Excerpt
On any given day, approximately 100,000 juvenile offenders are held in custodial facilities in the United States, often representing multiple failures in the care of young people with complex social and healthcare needs (Trulson, 2007). Although there are clear statistical data regarding the number of adult pregnant women entering prison, accurate corresponding data are not readily available for adolescents. At best it is estimated that approximately 24,000 pregnant adolescents are arrested annually, and roughly 670 are in custodial facilities at any given time (Myanard & Garry, 1997; Sickmund, 2002). Conventional wisdom would dictate that for most young women, an unplanned pregnancy would be difficult to cope with; thus, being pregnant, alone, and incarcerated, is perceived as a challenge of particular significance. Unfortunately, many correctional facilities housing adolescent girls are ill equipped to provide healthcare in general, let alone prenatal services, postpartum care, or parenting classes.
The assumption that all nurses provide nonjudgmental, unbiased nursing care is a comforting thought, but a false one. When a pregnant adolescent presents in a correctional setting, nurses' affective responses may be intensified and influenced by their attitudes and beliefs about teen pregnancy (including abortion); the client's social, cultural, and mental health background; substance abuse history; and criminal behaviors. More often than not, the clients' behavioral problems associated with their criminal charges draw attention away from their overall healthcare needs. And although nurses are ethically obligated to keep their biases in check, they often find themselves at odds with the values and behaviors of the adolescents in their care, particularly when a pregnant adolescent voluntarily engages in activities that may be harmful to her unborn child. Moreover, the lack of definitive clinical research regarding the care of pregnant adolescents confined to correctional settings further exposes them to stereotypical care based on nonincarcerated pregnant youth and/or incarcerated adults, neither of which may be appropriate. Clearly, additional evidence is required to make informed decisions regarding nursing interventions with this high-risk group.

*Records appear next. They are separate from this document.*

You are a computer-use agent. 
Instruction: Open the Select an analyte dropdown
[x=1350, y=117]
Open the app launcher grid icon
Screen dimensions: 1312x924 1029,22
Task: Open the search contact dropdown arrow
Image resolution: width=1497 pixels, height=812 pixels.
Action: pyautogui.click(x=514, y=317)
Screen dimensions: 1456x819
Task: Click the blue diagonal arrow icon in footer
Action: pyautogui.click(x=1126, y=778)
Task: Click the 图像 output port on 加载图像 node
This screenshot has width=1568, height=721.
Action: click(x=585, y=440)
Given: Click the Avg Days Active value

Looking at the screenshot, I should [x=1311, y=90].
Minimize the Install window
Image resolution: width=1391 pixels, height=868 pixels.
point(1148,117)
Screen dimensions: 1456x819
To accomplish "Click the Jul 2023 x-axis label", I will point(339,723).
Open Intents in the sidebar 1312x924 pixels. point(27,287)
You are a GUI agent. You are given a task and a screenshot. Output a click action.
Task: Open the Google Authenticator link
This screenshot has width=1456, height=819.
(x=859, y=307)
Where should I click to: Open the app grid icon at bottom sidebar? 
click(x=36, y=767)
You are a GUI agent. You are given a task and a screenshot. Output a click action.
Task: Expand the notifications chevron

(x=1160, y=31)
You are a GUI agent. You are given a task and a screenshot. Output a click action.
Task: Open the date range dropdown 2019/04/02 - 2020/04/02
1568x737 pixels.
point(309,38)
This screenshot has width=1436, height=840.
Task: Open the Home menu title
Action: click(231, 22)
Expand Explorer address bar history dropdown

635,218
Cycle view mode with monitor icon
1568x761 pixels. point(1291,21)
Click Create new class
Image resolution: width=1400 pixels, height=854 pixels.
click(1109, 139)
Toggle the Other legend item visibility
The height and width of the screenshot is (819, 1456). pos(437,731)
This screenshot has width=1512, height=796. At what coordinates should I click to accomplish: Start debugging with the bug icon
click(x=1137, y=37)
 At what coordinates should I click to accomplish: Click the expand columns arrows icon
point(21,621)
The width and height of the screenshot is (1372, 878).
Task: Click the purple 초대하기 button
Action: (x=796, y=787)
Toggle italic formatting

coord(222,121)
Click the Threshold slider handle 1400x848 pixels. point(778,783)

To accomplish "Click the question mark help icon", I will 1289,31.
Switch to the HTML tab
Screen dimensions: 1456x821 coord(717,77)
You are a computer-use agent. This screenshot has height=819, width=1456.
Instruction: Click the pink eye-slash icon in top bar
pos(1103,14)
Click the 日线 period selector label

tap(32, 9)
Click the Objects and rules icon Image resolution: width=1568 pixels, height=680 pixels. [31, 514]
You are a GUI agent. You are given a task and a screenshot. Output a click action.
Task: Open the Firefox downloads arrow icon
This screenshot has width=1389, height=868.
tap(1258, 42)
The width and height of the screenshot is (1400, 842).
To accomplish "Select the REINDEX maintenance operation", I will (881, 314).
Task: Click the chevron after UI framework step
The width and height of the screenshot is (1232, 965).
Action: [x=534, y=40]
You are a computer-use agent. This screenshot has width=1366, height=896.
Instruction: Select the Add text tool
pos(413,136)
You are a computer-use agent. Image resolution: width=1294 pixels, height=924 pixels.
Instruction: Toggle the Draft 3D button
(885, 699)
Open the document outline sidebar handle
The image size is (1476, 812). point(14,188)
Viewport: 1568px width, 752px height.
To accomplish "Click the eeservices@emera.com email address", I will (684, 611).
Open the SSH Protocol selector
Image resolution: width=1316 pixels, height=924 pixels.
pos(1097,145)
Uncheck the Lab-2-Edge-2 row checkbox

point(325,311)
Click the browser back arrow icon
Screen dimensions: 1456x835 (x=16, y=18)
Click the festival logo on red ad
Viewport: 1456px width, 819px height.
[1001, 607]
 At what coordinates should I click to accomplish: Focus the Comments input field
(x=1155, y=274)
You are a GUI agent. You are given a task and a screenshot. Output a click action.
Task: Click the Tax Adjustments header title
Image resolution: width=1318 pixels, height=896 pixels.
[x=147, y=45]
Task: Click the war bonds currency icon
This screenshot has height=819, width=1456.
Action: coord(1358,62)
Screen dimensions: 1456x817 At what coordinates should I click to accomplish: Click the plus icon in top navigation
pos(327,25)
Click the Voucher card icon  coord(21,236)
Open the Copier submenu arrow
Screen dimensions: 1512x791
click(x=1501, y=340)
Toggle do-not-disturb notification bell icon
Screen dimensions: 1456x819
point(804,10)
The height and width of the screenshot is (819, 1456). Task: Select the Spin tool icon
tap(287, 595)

Access to healthcare equivalent to the community standard is further complicated by the imposition of legal considerations regarding custody and rights among incarcerated pregnant adolescents. In a discussion of health services for juveniles involved in justice programs, Cohen, Burd and Beyer (2006) state that “pregnant youth must have access to counseling regarding options to terminate consistent with state law or to continue the pregnancy, with the choice to keep or place the child for adoption” (p. 134). When considering the right to provide consent for treatment, the issue of who has the right to provide that consent comes in to question.